Prior to Dike's presentation, my approach to burnout has been primarily financial. I figured that if a doc took care of her finances, she would be financially free to do whatever she wanted in her practice. If she wants to take longer with patients, she can afford to do that. If she wants to work shorter hours or fewer days she can do that. If she wants to drop nights or call or whatever, as long as the finances allow, great! However, that approach doesn't work for everybody, and it certainly doesn't work quickly for anyone. Dike provides all kinds of ideas about how to decrease burnout WITHOUT dropping your income significantly. (Although he told me that he has helped five doctors retire. They were burned out and didn't realize they already had “enough.”)

 

Stop Physician BurnoutBoundaries

There were two particularly good ideas I took home from the presentation. The first is to establish boundaries between your work and your home life, and to actually have a boundary ritual between them. (Think Mr. Rogers changing his shoes at the start of the show.) As an emergency doc, the boundary between work and home has always been pretty easy for me. I sign-out my patients, hang up my stethoscope, and walk out the door. I'm Me again, and no longer Me, MD. I'm never on call and rarely see the same patient twice. However, the boundary I struggle with is the boundary between Me and WCI. As my wife will tell you, sometimes I'm home but not really home. As you might imagine, an enterprise like this has a way of expanding to fill all available time. So I'm working on coming up with a good way to draw boundaries around WCI to allow me to do things that I also enjoy.

 

The Ideal Life

The second good idea is to use a Venn Diagram to improve your practice and/or your life. Basically, the circle on the left is your ideal practice/life. The circle on the right is your current practice/life.

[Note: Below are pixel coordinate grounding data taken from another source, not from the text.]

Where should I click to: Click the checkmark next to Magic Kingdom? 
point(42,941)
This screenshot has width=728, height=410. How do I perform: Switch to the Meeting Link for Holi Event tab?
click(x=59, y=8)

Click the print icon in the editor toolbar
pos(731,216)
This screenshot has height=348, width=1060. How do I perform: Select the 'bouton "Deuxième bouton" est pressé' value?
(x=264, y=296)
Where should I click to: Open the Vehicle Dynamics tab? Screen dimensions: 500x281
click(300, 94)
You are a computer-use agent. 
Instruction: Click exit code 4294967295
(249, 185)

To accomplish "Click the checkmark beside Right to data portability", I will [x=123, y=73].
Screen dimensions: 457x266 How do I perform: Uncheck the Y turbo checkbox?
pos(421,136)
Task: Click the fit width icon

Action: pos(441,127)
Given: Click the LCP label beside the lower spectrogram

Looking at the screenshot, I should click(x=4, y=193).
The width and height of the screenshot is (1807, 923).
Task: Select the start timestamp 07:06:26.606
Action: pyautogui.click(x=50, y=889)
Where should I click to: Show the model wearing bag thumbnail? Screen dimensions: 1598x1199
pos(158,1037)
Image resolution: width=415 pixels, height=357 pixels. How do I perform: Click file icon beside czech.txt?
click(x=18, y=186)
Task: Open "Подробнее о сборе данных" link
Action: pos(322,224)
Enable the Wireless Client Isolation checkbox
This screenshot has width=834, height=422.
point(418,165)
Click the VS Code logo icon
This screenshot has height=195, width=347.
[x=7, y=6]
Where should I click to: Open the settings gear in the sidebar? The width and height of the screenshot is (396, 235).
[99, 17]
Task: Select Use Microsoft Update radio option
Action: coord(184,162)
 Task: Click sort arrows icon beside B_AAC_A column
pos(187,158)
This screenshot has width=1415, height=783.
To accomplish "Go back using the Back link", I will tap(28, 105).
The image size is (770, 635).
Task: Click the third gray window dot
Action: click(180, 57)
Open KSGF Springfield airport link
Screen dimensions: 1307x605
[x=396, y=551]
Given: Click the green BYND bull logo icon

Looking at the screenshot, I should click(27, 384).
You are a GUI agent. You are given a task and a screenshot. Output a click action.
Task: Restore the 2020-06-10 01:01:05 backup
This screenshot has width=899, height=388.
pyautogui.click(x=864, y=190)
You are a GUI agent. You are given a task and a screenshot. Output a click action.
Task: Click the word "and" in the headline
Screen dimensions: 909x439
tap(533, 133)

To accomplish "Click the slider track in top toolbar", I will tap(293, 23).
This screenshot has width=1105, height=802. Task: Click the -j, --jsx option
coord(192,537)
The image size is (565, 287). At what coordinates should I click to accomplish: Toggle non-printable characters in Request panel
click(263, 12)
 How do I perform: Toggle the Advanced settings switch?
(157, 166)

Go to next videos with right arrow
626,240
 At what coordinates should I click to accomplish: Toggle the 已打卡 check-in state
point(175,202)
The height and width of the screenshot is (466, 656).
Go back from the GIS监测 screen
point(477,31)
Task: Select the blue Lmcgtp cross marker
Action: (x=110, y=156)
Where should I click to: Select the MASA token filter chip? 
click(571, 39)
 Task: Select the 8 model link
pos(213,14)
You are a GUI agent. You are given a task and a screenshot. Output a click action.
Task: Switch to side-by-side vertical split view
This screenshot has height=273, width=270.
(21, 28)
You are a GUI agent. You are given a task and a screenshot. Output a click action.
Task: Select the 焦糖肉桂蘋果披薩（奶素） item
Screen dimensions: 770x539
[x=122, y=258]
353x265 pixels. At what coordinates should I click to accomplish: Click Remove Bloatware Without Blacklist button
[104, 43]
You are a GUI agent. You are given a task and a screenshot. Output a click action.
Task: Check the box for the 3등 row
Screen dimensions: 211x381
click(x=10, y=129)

The amount of overlap determines how happy you are. Drummond says if the overlap is 60% or more, you are likely very happy and unlikely to burn out. If it is 20% or less, watch out! You are very likely to burn out very soon. I felt pretty good about that, since just before he gave out those guidelines, I leaned over and told my wife I had 60-80% overlap. Once I cut my shifts back a little bit next summer and drop my night shifts, I figure my practice Venn Diagram overlap may be over 90%.

Then I started thinking about applying this principle to my entire life. I asked myself, if I could live anyway I want with no financial considerations, what would that life look like? Here is the list I've come up with so far:

  1. 8-10 eight hour shifts per month in the ED.
  2. Never work after 1 am.
  3. Have 80% of evenings free for volunteer work, time with spouse and kids, or time to play on a sports team.
  4. Have ¾ of holidays and weekend days off to spend with family.
  5. See fewer than 2 patients per hour.
  6. Time for one 2-4 day trip per month plus one 5-8 day trip per month.
  7. 4-6 speaking gigs per year.
  8. WCI and writing time: 2 hours per day, 4 days per week, with one longer session of 4-8 hours per week except when on a trip.
  9. 4-6 days per month where I have 4-8 hours to play in the Wasatch: climbing, biking, skiing etc.

That's what the left side of my Venn Diagram looks like. Unfortunately, the right side currently looks like this:

  1. 15 eight hours shifts per month in the ED.
  2. Work after 1 am 7 days per month
  3. Have 70% of evenings free for volunteer work, time with spouse and kids, or time to play on a sports team
  4. Have ½ of holidays and weekend days off to spend with family.
  5. Seeing 1.5 patients per hour.
  6. Time for either one longer trip, two shorter, OR 4-8 days per month to play in the Wasatch.
  7. 6-8 speaking/consulting gigs per year.
  8. WCI and writing time: At least twice what I would ideally be spending.

So there is quite a bit of overlap (? 60%), but I can increase happiness and decrease burnout if I can increase the overlap. I'm taking a significant step this summer when I drop my 10 pm-6 am shifts, going from 15 shifts a month to 12. The other step I'm working on is to do a better job limiting my WCI by being better at delegating and drawing better boundaries.